### [Job]
Print the records between the line holding "The image size is (1512, 807)." and the line holding "tap(617, 215)", inclusive, repeating each line exactly. Leave the pictures out of your answer.

### [Data in this exercise]

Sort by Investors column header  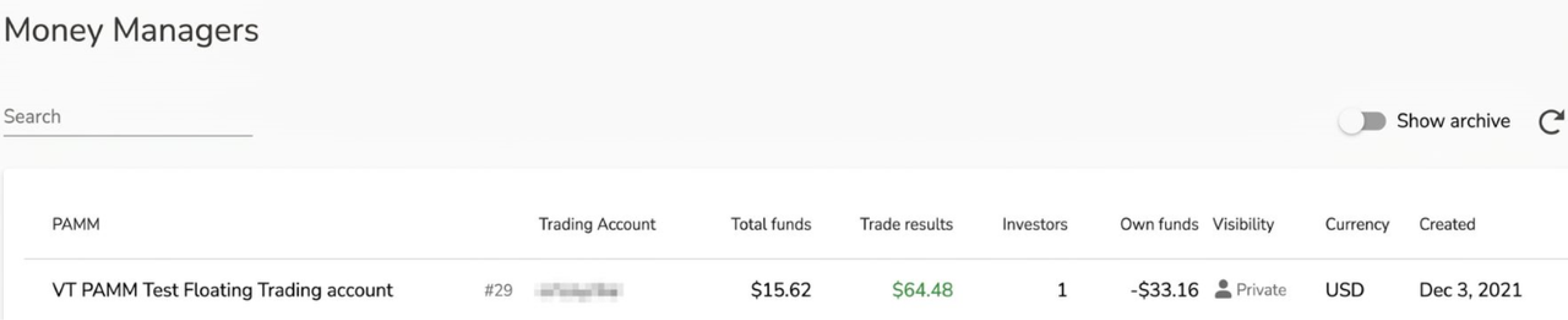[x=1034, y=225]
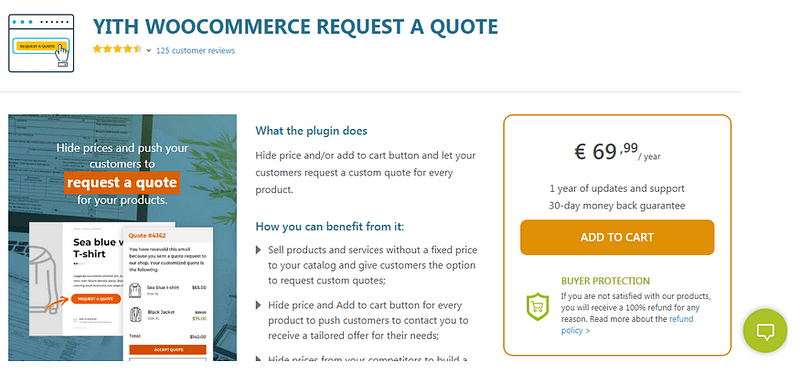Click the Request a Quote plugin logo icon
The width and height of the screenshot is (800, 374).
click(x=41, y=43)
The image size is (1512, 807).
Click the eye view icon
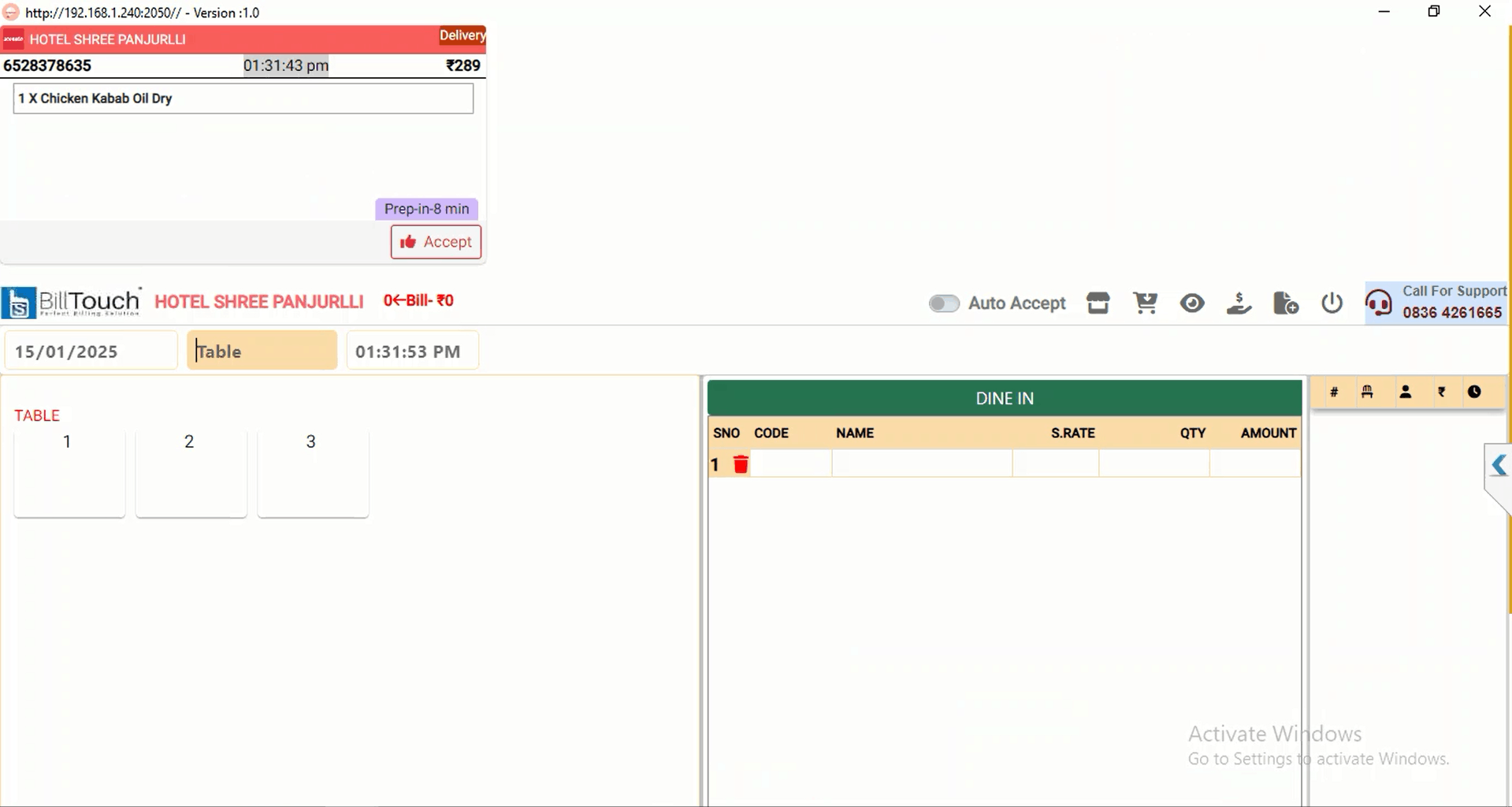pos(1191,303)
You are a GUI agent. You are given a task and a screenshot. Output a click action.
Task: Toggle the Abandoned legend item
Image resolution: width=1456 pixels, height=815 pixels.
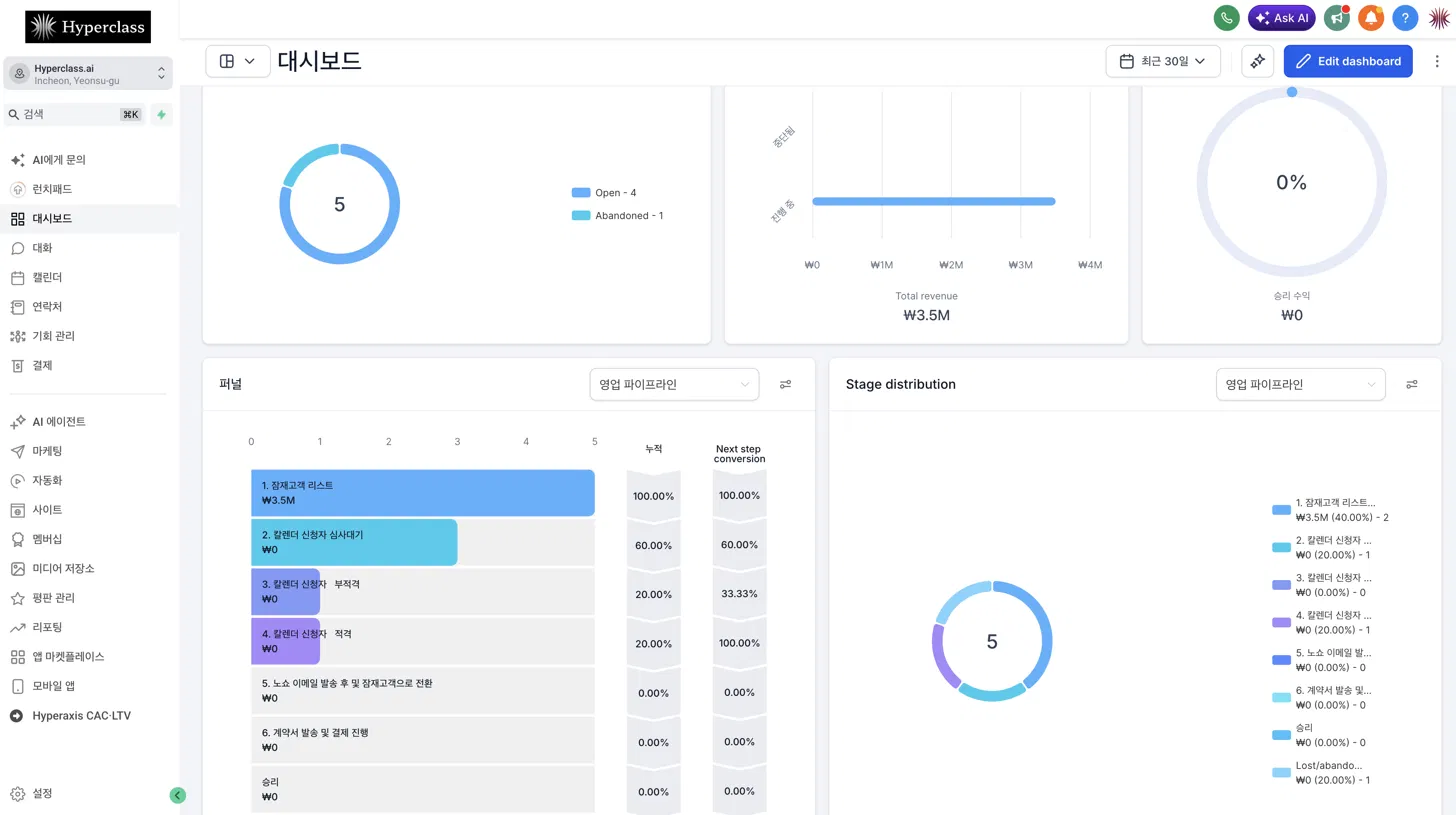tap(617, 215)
==
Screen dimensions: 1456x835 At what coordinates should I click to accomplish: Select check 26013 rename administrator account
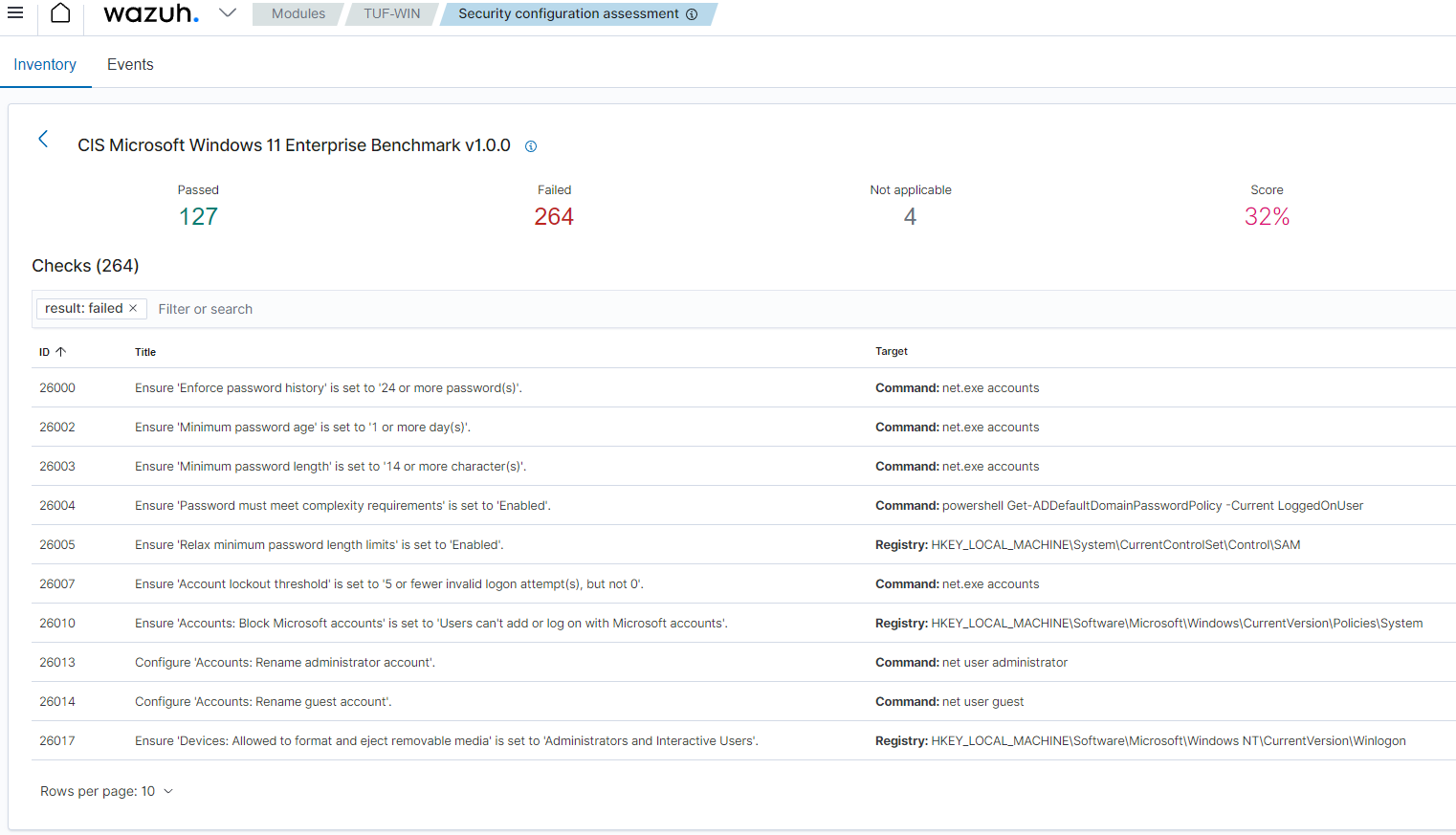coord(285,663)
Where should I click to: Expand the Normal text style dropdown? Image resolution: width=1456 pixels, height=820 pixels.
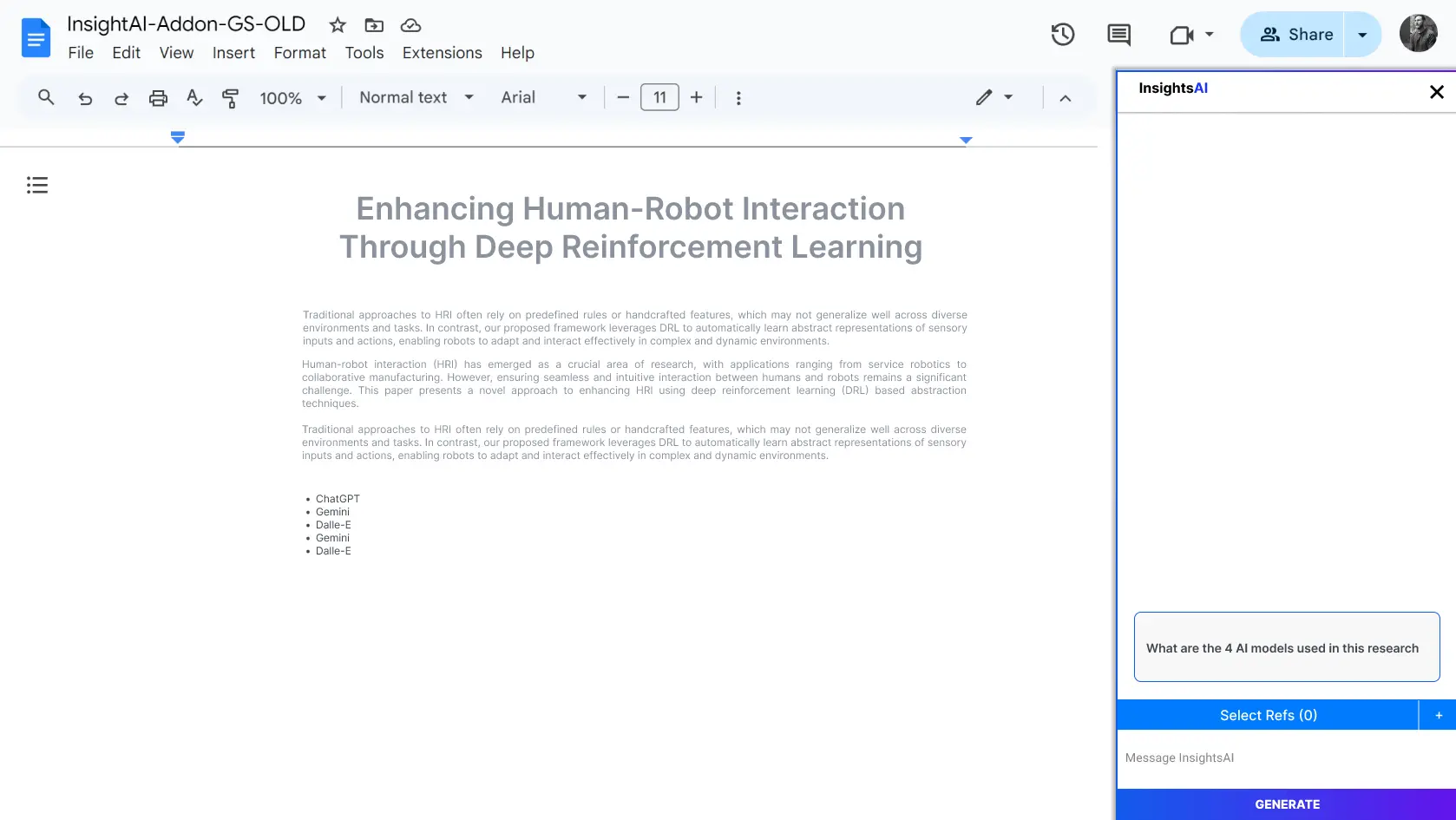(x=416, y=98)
...
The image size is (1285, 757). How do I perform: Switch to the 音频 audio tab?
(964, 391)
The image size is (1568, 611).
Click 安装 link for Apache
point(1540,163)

### [Reply to the task]
The image size is (1512, 807).
Click the eye view icon
pos(1191,303)
You are a GUI agent. You are given a task and a screenshot. Output a click action.
Task: Toggle the Abandoned legend item
Image resolution: width=1456 pixels, height=815 pixels.
tap(617, 215)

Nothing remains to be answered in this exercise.